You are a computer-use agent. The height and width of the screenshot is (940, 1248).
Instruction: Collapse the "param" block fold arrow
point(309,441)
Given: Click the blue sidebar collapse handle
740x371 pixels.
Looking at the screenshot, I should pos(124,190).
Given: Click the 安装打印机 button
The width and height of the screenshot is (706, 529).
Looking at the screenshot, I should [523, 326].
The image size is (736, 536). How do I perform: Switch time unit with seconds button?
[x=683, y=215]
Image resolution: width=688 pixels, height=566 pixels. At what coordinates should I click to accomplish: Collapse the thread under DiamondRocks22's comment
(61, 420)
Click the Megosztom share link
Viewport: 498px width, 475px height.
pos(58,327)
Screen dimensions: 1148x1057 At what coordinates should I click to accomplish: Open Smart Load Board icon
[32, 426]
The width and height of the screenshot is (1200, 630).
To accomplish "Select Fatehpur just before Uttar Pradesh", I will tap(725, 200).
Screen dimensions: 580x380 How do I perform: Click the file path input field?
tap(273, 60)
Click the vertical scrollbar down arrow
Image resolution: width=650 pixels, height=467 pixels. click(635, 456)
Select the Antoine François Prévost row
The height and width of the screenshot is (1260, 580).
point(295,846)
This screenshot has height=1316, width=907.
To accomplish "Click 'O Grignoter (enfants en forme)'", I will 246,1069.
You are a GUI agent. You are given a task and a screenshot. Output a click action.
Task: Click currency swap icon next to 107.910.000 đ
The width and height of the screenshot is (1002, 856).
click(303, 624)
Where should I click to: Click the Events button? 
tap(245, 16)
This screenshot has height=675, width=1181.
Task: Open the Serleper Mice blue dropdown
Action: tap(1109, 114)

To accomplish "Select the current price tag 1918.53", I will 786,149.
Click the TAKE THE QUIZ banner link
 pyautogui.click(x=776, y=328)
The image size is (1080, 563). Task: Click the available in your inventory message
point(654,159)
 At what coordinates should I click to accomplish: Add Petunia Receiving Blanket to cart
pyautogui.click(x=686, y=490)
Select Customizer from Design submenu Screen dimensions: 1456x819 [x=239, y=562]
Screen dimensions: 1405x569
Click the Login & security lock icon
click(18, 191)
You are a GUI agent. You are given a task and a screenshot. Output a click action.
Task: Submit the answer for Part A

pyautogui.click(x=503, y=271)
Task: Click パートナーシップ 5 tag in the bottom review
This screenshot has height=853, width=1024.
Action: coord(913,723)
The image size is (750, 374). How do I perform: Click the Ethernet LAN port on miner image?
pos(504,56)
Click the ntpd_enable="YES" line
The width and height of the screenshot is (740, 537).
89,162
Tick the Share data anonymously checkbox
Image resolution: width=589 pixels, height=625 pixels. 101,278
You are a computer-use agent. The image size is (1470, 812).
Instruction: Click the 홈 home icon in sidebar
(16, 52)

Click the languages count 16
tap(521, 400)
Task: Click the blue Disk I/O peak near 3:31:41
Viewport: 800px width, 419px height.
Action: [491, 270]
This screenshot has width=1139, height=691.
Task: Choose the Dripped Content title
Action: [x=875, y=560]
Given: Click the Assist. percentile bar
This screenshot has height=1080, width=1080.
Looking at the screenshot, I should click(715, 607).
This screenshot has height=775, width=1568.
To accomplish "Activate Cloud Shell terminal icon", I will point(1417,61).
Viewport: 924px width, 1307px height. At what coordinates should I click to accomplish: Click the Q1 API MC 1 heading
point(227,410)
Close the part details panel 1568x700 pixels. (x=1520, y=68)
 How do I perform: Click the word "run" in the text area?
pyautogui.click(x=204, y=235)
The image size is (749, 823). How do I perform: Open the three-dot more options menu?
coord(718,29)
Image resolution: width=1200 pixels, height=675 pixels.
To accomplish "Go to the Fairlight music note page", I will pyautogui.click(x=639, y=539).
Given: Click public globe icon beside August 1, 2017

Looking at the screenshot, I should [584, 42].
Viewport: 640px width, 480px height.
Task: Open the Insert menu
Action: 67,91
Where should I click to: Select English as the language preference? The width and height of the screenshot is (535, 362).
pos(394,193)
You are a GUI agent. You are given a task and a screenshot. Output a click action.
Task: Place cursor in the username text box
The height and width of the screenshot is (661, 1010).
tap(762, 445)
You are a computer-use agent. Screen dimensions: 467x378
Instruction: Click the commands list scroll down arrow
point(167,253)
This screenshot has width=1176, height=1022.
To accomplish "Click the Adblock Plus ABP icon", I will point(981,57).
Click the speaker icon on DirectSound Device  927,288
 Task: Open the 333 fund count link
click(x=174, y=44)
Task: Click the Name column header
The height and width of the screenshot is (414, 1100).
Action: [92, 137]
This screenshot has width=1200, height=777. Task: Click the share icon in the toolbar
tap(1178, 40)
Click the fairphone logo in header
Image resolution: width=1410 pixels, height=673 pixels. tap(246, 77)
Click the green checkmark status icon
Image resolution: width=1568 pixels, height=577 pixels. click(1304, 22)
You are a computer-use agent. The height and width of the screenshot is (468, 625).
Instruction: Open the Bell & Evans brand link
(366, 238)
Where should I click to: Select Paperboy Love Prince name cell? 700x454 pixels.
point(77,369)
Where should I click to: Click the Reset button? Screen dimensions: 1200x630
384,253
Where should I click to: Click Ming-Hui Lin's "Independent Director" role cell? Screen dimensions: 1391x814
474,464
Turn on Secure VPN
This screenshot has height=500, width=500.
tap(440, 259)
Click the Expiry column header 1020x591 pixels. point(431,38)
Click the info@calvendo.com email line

Description of the task: Using the entries above, give again each line from the one containing "is (468, 625)." through the last line, exactly and only those.

Finished task:
You are a computer-use agent. The height and width of the screenshot is (468, 625).
Instruction: Open the Bell & Evans brand link
(366, 238)
Where should I click to: Select Paperboy Love Prince name cell? 700x454 pixels.
point(77,369)
Where should I click to: Click the Reset button? Screen dimensions: 1200x630
384,253
Where should I click to: Click Ming-Hui Lin's "Independent Director" role cell? Screen dimensions: 1391x814
474,464
Turn on Secure VPN
This screenshot has height=500, width=500.
tap(440, 259)
Click the Expiry column header 1020x591 pixels. point(431,38)
Click the info@calvendo.com email line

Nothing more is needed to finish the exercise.